Defeated and in a state of utter despair and rampant obsessive jealous thoughts... I had a new plan. I decided I would post a Plenty-of-Fish online dating profile ... seriously. I did that.
Here's what it said:
Headline : Knocked up
About me :
So, funny storey...
I was in what I thought was my perfect relationship.. on the road to family town... then I get knocked up, awesome-sauce... then, big firey train wreck and we break up... not-so-awesome-sauce...
My friends and I decided we should see how many awesome-sauce baby-daddy wanna-bees are out there... or even just weirdos with pregnancy fetishes...I get hit in a lot with this bump, not gonna lie, I like it. I just want a good guy for myself and my little soon to be dude.
I am a BIG skier and love the outdoors.
I am looking for super awesome hot man who knows how to take care of a woman when she needs taking care of... (I actually stole that off the POF profile of Darrens ex-wife, just in case he ever found it and read it, I thought that would hit him below the belt...yes, that's as vengeful as I get, sad.)I am entrepreneurial and creative... if you can't handle random unpredictable passion and excitement... stick to your day job, this girl needs a man of steel...

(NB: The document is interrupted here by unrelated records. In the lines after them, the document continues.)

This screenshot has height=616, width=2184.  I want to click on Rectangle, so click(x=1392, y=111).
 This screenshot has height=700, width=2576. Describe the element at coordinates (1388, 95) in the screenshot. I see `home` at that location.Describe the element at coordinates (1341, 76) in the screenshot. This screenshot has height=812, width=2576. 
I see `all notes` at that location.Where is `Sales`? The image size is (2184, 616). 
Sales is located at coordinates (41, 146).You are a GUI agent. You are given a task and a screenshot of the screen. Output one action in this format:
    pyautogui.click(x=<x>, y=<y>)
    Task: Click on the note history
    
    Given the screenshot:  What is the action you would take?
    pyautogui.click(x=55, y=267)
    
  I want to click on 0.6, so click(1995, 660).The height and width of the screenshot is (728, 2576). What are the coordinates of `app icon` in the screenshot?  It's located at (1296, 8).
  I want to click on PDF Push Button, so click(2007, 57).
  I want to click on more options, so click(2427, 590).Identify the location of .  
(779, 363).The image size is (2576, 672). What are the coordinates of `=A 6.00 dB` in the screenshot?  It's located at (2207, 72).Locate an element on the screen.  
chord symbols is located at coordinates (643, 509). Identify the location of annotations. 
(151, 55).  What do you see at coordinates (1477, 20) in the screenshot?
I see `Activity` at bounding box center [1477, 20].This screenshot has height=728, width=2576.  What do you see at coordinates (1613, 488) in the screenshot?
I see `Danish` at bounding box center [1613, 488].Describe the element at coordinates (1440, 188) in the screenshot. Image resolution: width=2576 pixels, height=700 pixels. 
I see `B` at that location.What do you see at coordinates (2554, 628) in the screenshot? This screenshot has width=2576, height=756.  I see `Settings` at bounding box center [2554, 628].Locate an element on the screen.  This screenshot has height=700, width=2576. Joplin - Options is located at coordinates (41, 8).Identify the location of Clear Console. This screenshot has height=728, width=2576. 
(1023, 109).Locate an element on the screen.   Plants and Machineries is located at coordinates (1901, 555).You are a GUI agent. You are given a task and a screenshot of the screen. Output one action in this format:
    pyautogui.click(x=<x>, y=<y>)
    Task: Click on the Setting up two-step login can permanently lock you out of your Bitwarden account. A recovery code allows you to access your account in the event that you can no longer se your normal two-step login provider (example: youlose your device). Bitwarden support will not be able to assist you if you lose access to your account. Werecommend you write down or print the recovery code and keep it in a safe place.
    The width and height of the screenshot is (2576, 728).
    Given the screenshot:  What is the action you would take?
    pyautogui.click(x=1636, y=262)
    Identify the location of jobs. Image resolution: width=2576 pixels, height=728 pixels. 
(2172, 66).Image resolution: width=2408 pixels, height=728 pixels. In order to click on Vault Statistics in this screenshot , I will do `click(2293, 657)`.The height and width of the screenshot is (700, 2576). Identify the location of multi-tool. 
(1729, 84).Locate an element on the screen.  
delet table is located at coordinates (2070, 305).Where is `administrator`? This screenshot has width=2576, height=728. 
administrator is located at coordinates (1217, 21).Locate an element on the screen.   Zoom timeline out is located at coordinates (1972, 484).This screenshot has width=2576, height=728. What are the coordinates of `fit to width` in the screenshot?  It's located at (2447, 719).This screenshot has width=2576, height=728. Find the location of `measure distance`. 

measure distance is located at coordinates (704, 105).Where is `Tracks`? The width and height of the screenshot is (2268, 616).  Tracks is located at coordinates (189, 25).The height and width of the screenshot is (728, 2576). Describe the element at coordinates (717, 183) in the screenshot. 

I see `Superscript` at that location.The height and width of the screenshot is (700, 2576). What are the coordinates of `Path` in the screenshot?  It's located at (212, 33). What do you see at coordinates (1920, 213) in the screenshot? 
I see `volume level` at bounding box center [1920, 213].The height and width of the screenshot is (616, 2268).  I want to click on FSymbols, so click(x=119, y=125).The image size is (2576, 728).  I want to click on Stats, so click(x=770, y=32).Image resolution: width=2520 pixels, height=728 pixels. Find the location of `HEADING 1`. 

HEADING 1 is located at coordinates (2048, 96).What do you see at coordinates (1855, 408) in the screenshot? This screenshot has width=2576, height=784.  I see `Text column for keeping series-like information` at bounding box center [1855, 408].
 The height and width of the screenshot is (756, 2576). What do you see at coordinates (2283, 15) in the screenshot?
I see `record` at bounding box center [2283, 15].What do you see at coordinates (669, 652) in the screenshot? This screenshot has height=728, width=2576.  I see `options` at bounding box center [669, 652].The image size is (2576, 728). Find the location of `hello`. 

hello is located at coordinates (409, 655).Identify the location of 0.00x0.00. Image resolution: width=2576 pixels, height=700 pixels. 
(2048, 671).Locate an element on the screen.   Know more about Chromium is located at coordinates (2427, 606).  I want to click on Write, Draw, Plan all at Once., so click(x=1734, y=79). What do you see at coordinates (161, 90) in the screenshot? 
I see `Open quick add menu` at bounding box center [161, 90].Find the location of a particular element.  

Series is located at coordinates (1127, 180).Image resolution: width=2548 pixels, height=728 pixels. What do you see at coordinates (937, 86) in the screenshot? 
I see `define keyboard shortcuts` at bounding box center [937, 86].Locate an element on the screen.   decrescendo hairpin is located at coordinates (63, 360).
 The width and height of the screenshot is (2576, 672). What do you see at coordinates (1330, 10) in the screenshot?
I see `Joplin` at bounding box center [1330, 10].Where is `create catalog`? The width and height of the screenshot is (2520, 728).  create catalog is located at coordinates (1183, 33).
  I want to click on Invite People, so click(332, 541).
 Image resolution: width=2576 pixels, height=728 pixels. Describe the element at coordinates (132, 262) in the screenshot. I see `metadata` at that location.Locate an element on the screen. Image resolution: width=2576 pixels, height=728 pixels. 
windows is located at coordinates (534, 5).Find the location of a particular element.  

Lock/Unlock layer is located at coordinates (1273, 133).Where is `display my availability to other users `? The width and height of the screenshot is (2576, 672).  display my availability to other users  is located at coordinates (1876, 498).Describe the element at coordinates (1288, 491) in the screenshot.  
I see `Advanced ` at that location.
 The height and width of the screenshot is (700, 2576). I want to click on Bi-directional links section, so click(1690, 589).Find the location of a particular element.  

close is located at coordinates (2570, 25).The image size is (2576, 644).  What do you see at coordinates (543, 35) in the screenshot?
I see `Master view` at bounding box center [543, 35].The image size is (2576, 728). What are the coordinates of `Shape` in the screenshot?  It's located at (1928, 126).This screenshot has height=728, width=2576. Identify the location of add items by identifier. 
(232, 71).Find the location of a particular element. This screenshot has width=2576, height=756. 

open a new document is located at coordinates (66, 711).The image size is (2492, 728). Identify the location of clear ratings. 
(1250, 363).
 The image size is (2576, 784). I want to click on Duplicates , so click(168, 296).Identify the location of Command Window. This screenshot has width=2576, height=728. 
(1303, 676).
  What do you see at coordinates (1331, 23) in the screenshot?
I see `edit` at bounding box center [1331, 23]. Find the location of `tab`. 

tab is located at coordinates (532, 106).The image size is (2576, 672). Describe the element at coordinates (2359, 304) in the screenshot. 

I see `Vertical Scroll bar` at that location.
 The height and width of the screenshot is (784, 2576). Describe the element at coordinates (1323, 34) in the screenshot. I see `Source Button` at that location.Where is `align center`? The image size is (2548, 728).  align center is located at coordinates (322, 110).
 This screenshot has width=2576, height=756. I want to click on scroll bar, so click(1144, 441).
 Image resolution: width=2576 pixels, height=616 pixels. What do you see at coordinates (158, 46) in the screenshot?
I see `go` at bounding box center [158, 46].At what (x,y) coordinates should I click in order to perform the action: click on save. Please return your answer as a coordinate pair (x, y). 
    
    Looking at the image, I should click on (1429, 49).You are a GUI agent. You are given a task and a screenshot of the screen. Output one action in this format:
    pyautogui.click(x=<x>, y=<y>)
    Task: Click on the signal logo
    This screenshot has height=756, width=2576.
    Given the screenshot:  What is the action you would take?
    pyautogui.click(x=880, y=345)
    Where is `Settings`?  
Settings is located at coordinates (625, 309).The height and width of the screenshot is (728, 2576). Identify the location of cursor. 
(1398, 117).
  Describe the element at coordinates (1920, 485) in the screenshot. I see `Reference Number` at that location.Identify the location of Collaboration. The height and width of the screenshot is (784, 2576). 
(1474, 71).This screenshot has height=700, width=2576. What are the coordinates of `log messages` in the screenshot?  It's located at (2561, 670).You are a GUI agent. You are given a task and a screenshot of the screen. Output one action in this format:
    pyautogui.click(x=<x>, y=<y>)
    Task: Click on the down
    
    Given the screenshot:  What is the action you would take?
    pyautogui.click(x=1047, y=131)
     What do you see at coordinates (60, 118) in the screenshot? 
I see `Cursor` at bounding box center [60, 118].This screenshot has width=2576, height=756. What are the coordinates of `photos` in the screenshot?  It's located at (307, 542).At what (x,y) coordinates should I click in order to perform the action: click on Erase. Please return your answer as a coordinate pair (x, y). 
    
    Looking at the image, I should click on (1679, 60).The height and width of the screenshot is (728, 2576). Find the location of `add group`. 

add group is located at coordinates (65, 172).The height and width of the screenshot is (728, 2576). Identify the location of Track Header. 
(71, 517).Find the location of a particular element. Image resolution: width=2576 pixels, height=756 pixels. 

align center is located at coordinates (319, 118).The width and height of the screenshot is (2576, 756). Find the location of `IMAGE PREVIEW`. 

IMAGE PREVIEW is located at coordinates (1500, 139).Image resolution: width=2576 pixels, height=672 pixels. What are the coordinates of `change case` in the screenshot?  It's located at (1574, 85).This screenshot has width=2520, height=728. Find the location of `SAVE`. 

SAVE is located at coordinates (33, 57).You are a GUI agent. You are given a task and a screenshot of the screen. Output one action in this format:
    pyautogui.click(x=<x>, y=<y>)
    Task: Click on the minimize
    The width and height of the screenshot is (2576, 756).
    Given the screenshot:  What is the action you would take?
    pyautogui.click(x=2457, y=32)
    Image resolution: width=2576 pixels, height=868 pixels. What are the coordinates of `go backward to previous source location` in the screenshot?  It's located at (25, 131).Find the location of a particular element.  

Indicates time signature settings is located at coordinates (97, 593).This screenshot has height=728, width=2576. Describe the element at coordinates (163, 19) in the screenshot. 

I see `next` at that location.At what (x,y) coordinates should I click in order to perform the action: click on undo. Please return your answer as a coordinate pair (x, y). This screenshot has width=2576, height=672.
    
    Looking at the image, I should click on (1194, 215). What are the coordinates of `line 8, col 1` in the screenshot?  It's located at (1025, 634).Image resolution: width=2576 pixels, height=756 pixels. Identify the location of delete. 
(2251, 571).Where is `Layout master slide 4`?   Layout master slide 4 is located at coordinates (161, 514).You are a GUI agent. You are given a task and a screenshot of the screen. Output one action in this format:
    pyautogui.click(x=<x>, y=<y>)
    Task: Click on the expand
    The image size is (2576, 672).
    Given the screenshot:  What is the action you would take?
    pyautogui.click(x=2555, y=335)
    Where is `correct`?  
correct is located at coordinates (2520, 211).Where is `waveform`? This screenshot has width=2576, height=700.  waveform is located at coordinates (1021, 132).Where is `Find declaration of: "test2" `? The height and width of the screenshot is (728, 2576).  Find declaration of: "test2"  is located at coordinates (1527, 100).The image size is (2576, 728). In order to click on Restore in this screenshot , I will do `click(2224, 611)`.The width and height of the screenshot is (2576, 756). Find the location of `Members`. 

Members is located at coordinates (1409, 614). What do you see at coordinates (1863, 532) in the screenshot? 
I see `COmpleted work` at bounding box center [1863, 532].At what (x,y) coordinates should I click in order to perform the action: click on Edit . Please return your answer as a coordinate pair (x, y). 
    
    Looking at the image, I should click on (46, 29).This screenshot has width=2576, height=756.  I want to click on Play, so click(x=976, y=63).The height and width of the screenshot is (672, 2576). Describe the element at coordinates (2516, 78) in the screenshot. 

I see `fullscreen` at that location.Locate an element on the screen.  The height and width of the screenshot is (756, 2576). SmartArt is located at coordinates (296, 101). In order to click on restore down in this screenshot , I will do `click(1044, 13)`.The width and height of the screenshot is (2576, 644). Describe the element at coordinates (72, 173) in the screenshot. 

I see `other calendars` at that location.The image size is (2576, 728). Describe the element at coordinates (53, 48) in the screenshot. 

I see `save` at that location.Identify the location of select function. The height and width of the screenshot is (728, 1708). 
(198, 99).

Anything other than a comedy night... my personal experience is that men who take you to comedy shows, need defibrillators, well, I need a defibrillator... to get through it... no personality... just saying... Ill go skiing, walk, dinner, wine... keep it brief... I have a boredom threshold, so better make sure there is lots of good banter and fun before making any major time commitments... besides, I may need to pump... and lets face it... breast milk in your martini...not hot.